A aplicação de pena ao réu primário, presentes os demais requisitos legais, ensejaria redução no patamar de 2/3, implicando sanção de 1 ano e 8 meses de reclusão. Ao réu reincidente, o mesmo fato representaria, pela não aplicação da causa de diminuição, pena de 5 anos. O peso da reincidência é claramente desproporcional, pois o valor do fato praticado é de aproximadamente 1/3 da pena, sendo dois terços dela aplicada em função da reincidência (ou seja, por fato anterior).

Esta desproporção é inconstitucional, ainda, porque aprecia para a dosagem da pena valor maior aos fatos pretéritos do que à própria acusação em questão. Aceitar-se como válida a ampliação ao infinito do peso da reincidência, estaríamos admitindo a aplicação do direito penal do autor e não do fato –punição fundada preponderamente em quem o agente é (em face de seus antecedentes) e não em razão do que o agente faz.

Conforme Muñoz Conde, “A distinção entre Direito Penal do ato e Direito Penal do autor não é só uma questão sistemática, mas, também, e fundamentalmente, política e ideológica. Só o Direito Penal baseado no ato cometido pode ser controlado e limitado democraticamente (...) o Direito Penal do autor não permite limitar o poder punitivo do Estado e favorece sua concepção totalitária” (Teoria Geral do Delito – SAFe, p. 09/10).

O direito penal do autor não se coaduna com o Estado Democrático de Direito e por isso suas expressões devem ser descartadas, inclusive pelo juiz.

No mesmo sentido: “O direito penal de autor não encontra guarida em nenhum sistema penal fincado no Estado de Direito, comprometido, que é, com a dignidade da pessoa humana e com a garantia de seus direitos fundamentais, e, sobretudo, em nosso ordenamento, onde a presunção vigente é, ao reverso do que se propugna com a referência a tal condenação, a de inocência.” (Min. Cezar Peluso em Voto Vista no RHC 81.057-8-SP).

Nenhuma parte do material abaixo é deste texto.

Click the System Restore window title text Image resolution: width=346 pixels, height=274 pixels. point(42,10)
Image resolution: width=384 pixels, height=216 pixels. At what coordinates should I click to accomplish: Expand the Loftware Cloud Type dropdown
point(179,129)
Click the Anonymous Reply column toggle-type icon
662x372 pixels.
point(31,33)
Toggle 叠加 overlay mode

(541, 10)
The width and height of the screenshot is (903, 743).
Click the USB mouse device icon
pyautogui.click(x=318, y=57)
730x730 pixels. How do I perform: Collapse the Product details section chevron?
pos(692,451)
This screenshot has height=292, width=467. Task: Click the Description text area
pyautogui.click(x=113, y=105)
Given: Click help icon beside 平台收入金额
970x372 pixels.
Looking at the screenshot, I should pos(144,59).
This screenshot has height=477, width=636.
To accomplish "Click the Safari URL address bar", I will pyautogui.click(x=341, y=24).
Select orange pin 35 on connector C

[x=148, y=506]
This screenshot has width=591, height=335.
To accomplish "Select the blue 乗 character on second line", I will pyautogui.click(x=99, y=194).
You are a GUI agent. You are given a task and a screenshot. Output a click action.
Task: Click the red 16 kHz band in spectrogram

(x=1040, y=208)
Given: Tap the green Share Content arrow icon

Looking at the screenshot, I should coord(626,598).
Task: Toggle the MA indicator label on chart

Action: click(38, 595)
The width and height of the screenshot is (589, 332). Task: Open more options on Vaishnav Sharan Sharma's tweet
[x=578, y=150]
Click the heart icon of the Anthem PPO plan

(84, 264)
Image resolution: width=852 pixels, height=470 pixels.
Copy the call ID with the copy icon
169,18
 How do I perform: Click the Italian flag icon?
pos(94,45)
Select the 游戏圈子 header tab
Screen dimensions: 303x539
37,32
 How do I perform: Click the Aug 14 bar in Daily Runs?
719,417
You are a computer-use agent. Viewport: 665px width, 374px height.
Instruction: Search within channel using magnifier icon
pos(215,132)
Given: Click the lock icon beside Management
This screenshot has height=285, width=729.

Tenho que tal dimensão de acréscimo da pena (a que corresponde à negativa de aplicação da causa de diminuição) ofende a proporcionalidade, na medida em que possibilita aplicação de pena a maior pelos fatos pretéritos do que por aquele a que está sendo imputado ao agente.

Nem se diga da impropriedade de afastar-se regra legal (proibição da redução ao reincidente) em face de um princípio não explícito.

Como afirma Fábio Konder Comparato, apesar de seu alto grau de abstração, os princípios são normas jurídicas e não simples recomendações programáticas, ou exortações políticas. Mais ainda: trata-se de normas jurídicas de eficácia plena e imediata, a dispensar a intermediação de regras concretizadoras. Provocado ou não pelas partes, o juiz está sempre autorizado a aplicar diretamente um princípio ao caso trazido ao eu julgamento, por força do disposto no §1º do art. 5º, da Constituição (“O papel do juiz na efetivação dos direitos humanos”, in Direitos Humanos – Visões Contemporâneas, edição de Associação Juízes para a Democracia, 2001).

No mesmo sentido, o ensinamento de Paulo Bonavides:

“A lesão ao princípio é indubitavelmente a mais grave das inconstitucionalidades porque sem princípio não há ordem constitucional e sem ordem constitucional não há garantia para as liberdades cujo exercício somente se faz possível fora do reino do arbítrio e dos poderes absolutos.” (Op. cit., p. 396).

Por este motivo, e para possibilitar uma interpretação do dispositivo penal conforme as regras constitucionais, aplico, ainda que caracterizada a reincidência, a causa de diminuição do art. 33, §4º, da nova Lei de Tóxicos, no patamar de .... (menor do que a redução máxima de 2/3, justamente em face da reincidência) à pena originalmente fixada de 5 anos.